++++ Input data

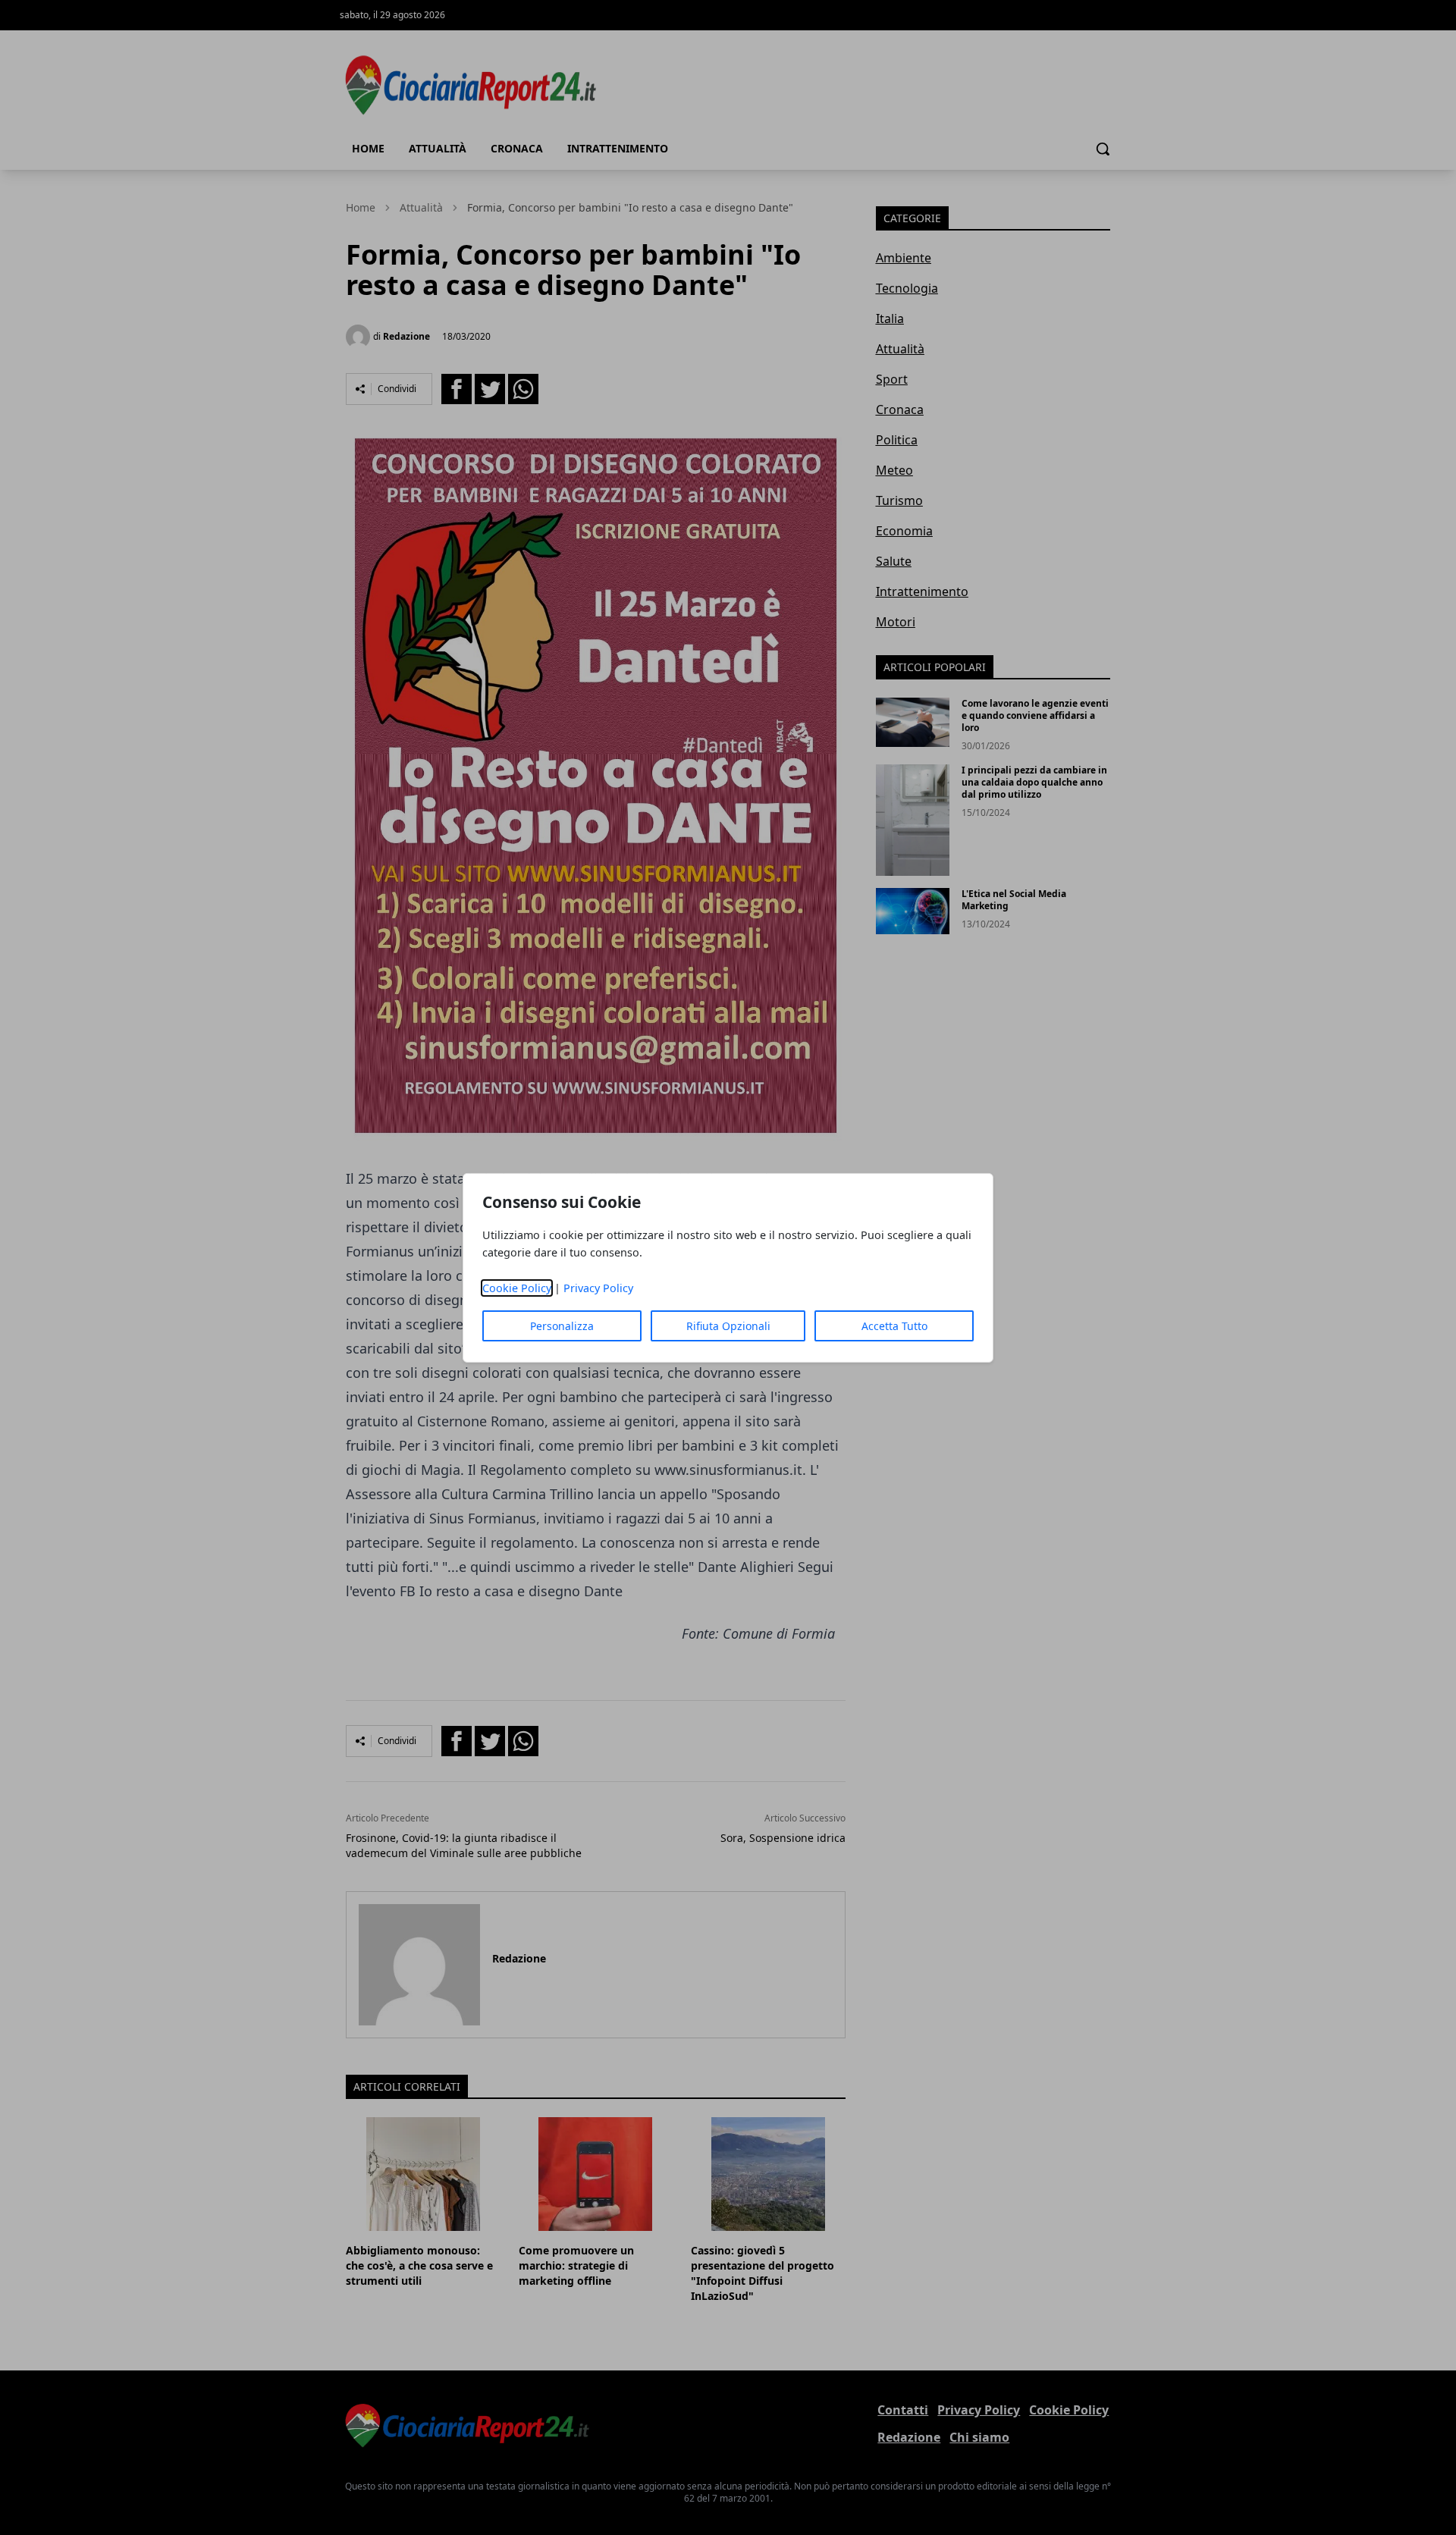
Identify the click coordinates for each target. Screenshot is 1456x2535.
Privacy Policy (598, 1288)
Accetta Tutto (894, 1326)
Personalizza (562, 1326)
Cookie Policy (516, 1288)
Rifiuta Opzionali (728, 1326)
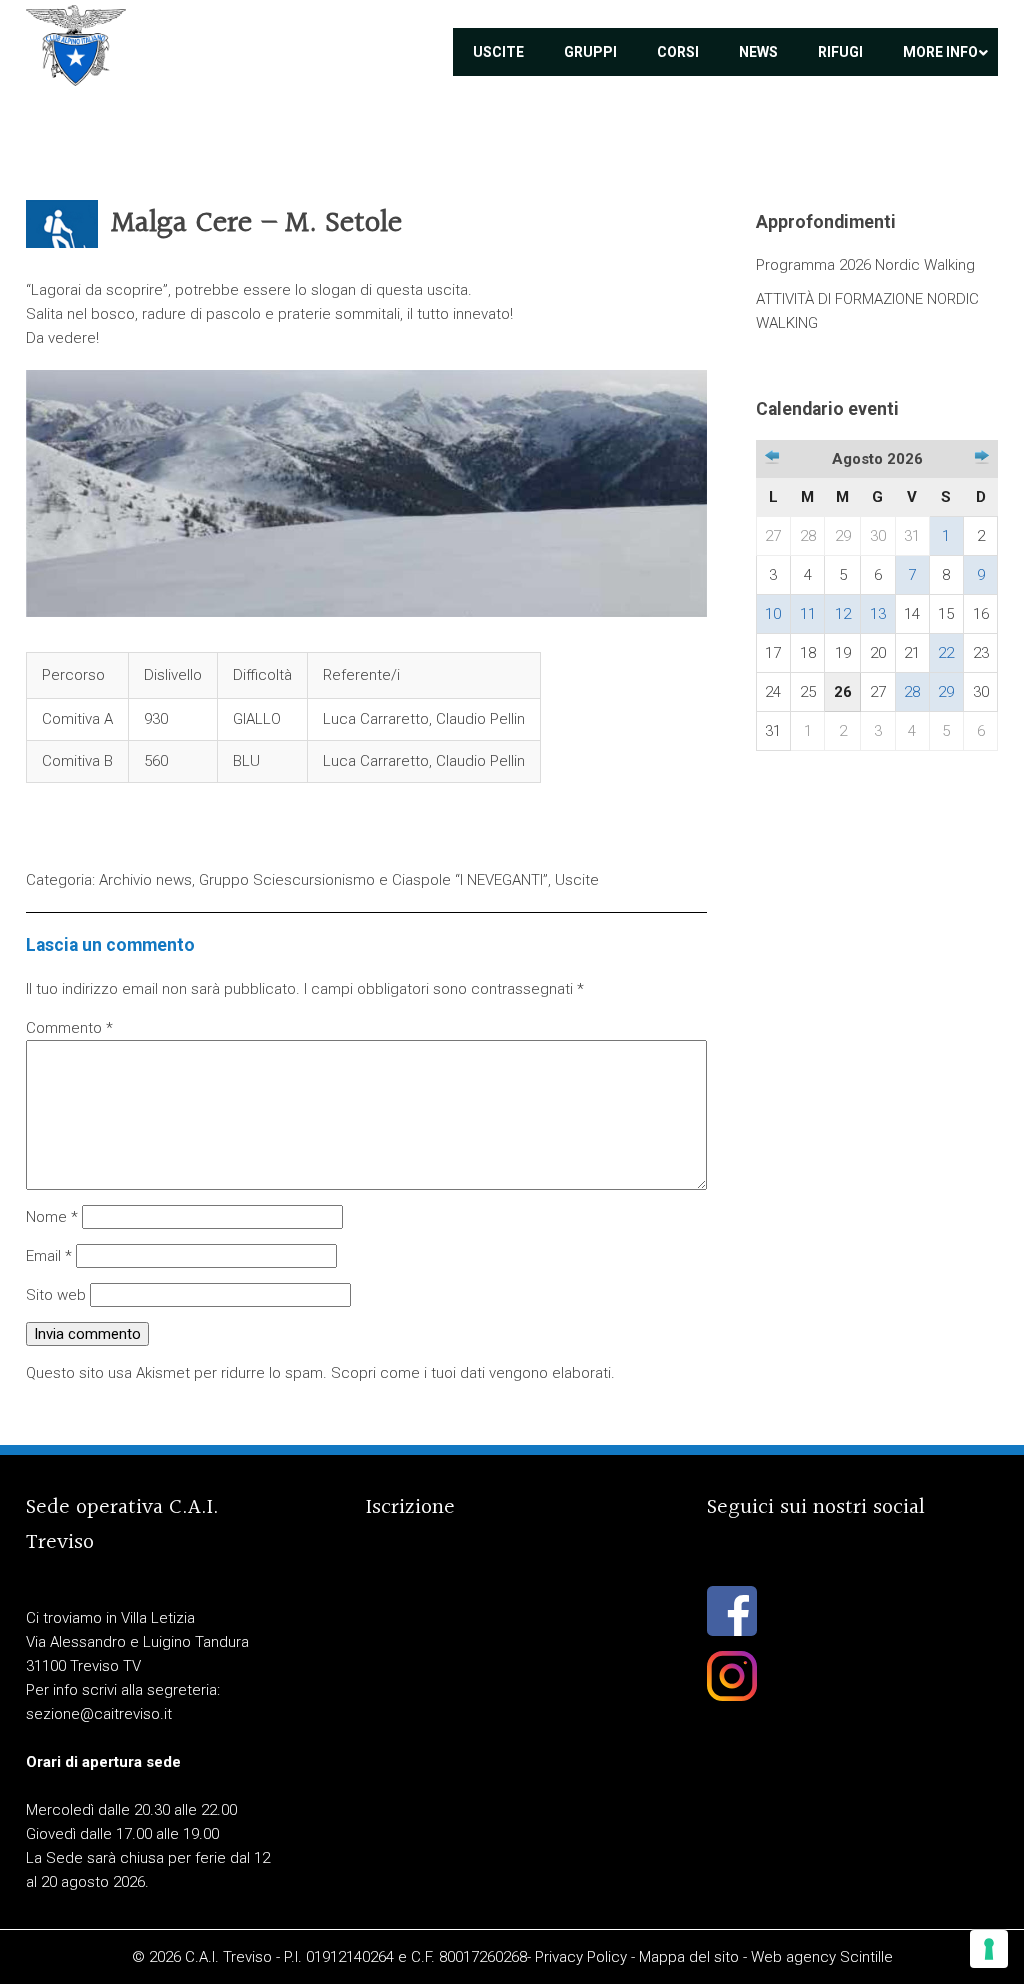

++++++++

■ Prompt
Each entry should be repeated exactly as it appears; the pictures stay out.

■ The answer
Identify the click coordinates for each target. Screenshot is 1456x2535.
Privacy Policy (598, 1288)
Accetta Tutto (894, 1326)
Personalizza (562, 1326)
Cookie Policy (516, 1288)
Rifiuta Opzionali (728, 1326)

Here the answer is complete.